• Selected excerpt:
>>>>
Estimate: $6,000 - $8,000
Sold for $34,375 (includes buyer's premium)

Additional Notes & Condition Report

Inkstand: appears to be in generally good, clean condition; the most noteworthy condition issue appears to be simple wear, dulling and some soiling to the gilding on the bronze surfaces, consistent with age, usage and handling and not of any real consequence; the most extensive wear to the gilding appears to be to the underside of the hinged lid and also to the top flat rim edge of the body of the inkstand (visible when the cover is open); there is loss to the gilding on the exterior top central part of the hinged cover, again, consistent with age, usage and handling; the mosaic tiles appear to be in generally good, clean condition; there does not appear to be any evidence or indication of restoration or replacement or damage to any of the mosaic glass tiles; there are tiny pinhead and/or fleabite size nicks to the rim edges of the tiles, consistent with age and usage and they are not of any real consequence and are quite possibly in the same condition as when it was made and left the factory

Inkwell: appears to be in generally good condition; it appears to be original to the inkstand or at least it is certainly of the period; it is molded with the maker's mark: SENGBUSCH SELF-CLOSING INKSTAND CO. MILWAUKEE.WIS PAT.APR.21.03 AUG.28.04 JAN.15.07.SEPT.1.14

Paper Knife: appears to be in generally good clean condiiton; the tip end appears to be in good condition, i.e., not bend or tip end is not missing; there is wear to the gilding, consistent with age, usage and handling, not of any real consuquence; the greatest wear appears to be in the handle area; there does not appear to be any Tiffany maker's mark on this item, rather, it appears to be unsigned; the decoration on this paper knife appears to be consistent with the decoration on the inkstand.
<<<<
• Stored data:
>>>>
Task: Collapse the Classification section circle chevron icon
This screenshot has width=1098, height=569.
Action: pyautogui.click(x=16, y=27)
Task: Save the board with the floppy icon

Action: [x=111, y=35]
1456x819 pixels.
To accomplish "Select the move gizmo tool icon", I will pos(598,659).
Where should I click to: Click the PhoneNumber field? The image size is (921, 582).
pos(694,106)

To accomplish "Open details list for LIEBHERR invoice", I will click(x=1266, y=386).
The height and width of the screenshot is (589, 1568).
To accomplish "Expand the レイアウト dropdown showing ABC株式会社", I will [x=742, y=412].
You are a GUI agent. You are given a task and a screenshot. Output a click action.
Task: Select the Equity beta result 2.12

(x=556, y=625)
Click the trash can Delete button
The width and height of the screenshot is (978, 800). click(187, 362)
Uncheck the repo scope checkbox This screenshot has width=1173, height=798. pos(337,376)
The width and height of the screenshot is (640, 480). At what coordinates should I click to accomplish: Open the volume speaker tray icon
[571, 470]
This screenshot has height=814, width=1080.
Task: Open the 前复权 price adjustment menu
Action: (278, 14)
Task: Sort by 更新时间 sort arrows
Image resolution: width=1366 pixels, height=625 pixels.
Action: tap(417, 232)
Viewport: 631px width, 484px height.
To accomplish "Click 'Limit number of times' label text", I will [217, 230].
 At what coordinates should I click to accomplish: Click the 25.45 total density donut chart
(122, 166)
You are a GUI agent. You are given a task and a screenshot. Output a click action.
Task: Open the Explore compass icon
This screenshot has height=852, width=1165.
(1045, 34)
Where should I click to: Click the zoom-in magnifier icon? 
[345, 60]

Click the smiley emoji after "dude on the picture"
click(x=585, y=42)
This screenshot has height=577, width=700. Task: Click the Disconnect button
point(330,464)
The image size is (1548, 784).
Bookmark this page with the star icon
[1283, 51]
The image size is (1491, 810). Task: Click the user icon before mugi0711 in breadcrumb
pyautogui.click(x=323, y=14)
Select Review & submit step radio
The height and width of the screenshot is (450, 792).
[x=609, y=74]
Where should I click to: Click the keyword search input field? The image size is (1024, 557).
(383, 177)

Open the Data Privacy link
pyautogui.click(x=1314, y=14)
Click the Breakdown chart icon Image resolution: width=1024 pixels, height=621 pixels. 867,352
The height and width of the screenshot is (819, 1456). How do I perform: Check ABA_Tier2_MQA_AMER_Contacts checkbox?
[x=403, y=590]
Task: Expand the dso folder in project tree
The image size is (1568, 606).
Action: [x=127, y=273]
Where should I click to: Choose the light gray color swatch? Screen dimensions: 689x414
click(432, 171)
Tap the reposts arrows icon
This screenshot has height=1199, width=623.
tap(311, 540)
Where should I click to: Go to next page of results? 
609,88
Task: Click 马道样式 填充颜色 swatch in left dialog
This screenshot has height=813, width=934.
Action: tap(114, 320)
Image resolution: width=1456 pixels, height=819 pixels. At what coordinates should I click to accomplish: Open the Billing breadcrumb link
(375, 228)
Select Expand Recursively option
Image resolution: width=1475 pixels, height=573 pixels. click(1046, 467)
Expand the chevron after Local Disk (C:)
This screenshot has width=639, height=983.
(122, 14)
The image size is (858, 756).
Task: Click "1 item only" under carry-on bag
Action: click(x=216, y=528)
<<<<
• Stated task A: Write out the part of the condition report starting at "Paper Knife: appears" and ending at "on the inkstand.".
• Stated task B: List each object in the condition report that gets its own separate condition entry.
Rely only on the condition report for what comes next.

• Right answer A:
Paper Knife: appears to be in generally good clean condiiton; the tip end appears to be in good condition, i.e., not bend or tip end is not missing; there is wear to the gilding, consistent with age, usage and handling, not of any real consuquence; the greatest wear appears to be in the handle area; there does not appear to be any Tiffany maker's mark on this item, rather, it appears to be unsigned; the decoration on this paper knife appears to be consistent with the decoration on the inkstand.

• Right answer B:
Inkstand
Inkwell
Paper Knife